Conjugation To ELPs: Chromophors For Hydrodynamic Property Determination and Improved Drug Delivery
Anna N. Thigpen1, Andy T. Cassity1, Rachel D. Bravenec1, Parth R. Patel1, Deandrea (DJ) C. Hawkins1, Saihou Ceesay1, Valeria Zai-Rose2, Jacob Pruett2, John J. Correia2, Wolfgang H. Kramer*
1Department of Chemistry and Biochemistry, Millsaps College, Jackson, MS
2Department of Cell and Molecular Biology, University of Mississippi Medical Center, Jackson, MS
ELPs (Elastin-like Polypeptides) are synthetic biopolymers that have unique properties. They are known to undergo liquid-liquid phase separation reversibly above a concentration-dependent transition temperature. Thus they are thermo-responsive and can be equipped with cell-penetrating peptides and loaded with other molecules via cysteine-maleimide crosslinking. Consequently, compounds such as cancer drugs like doxorubicin, can be delivered with ELPs by hyperthermia to target cancer cells.
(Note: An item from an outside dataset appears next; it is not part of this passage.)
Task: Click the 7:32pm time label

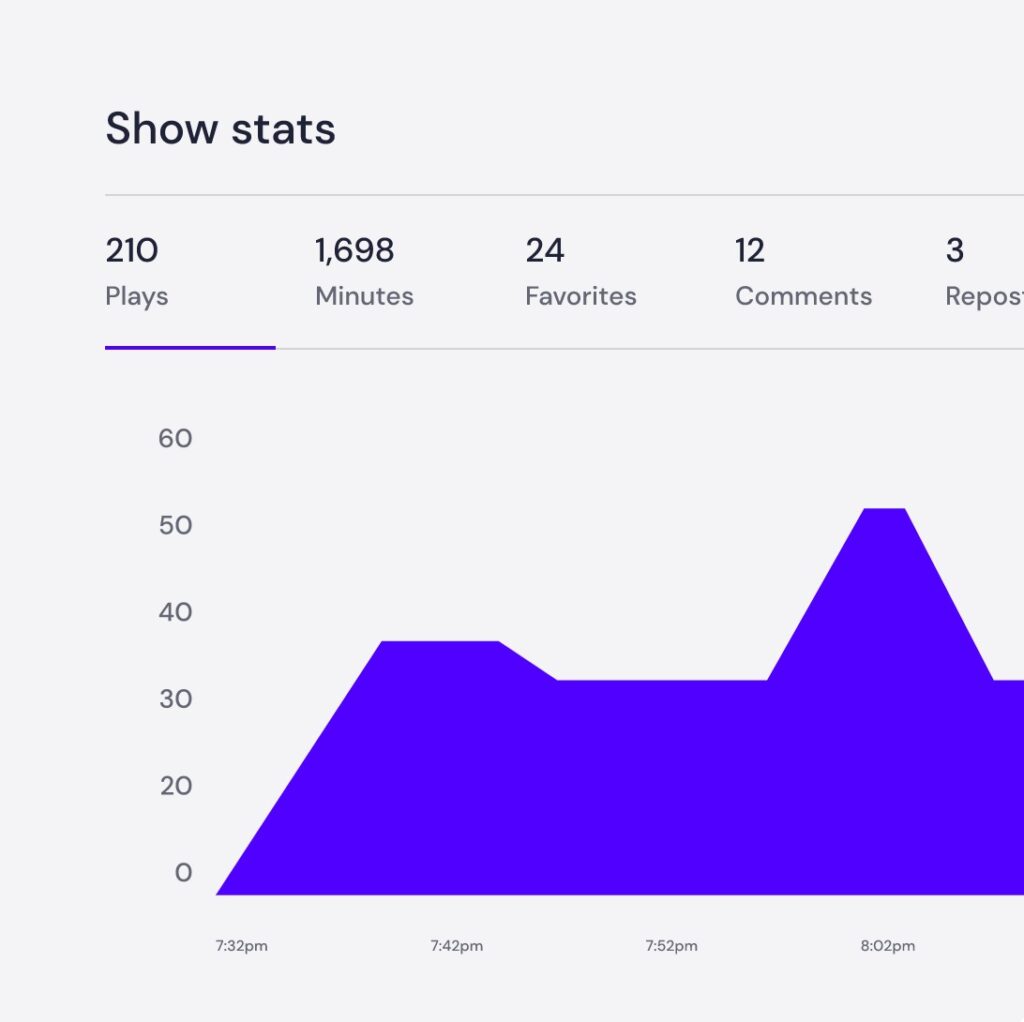Action: click(x=241, y=945)
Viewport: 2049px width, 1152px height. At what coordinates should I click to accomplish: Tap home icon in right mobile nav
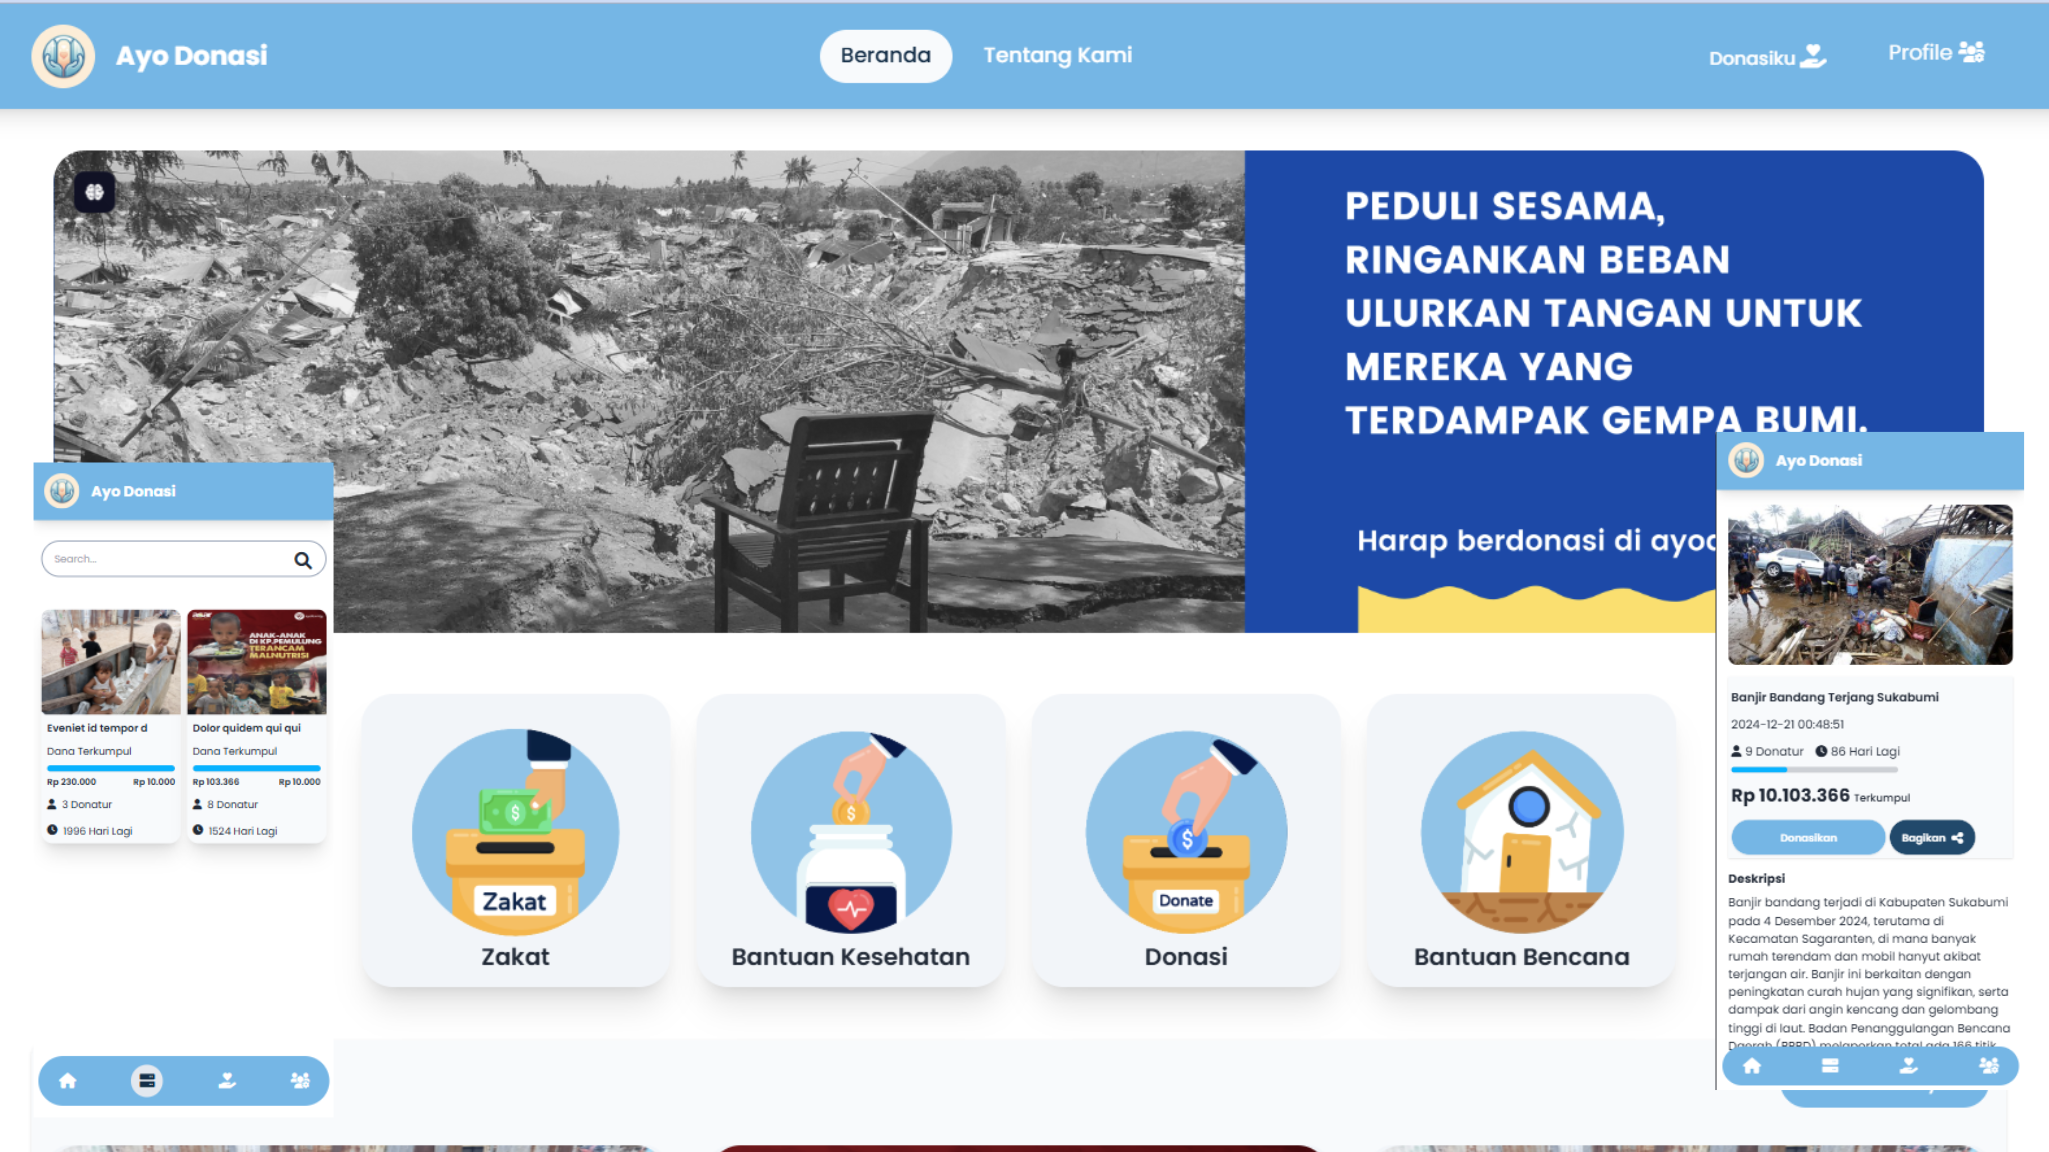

The transition-temperature is influenced by the conjugated drug and this study aims to investigate the effect of various parameters on the thermodynamic functions responsible for the phase separation.
The influence of the connective spacer and the chromophore is investigated in this study. For this, various amino acids are converted into their maleimides and p-nitroaniline amides. p-Nitroaniline absorbs at 365 nm as a free amine, while the amide absorbs at 325 nm. The conjugation to ELP is determined by the ratio of the 280 nm and 325 nm absorptions.
Acknowledgement: This work was supported by the Mississippi INBRE, funded by an Institutional Development Award (IDeA) from the National Institute of General Medical Sciences of the National Institutes of Health under grant number P20GM103476.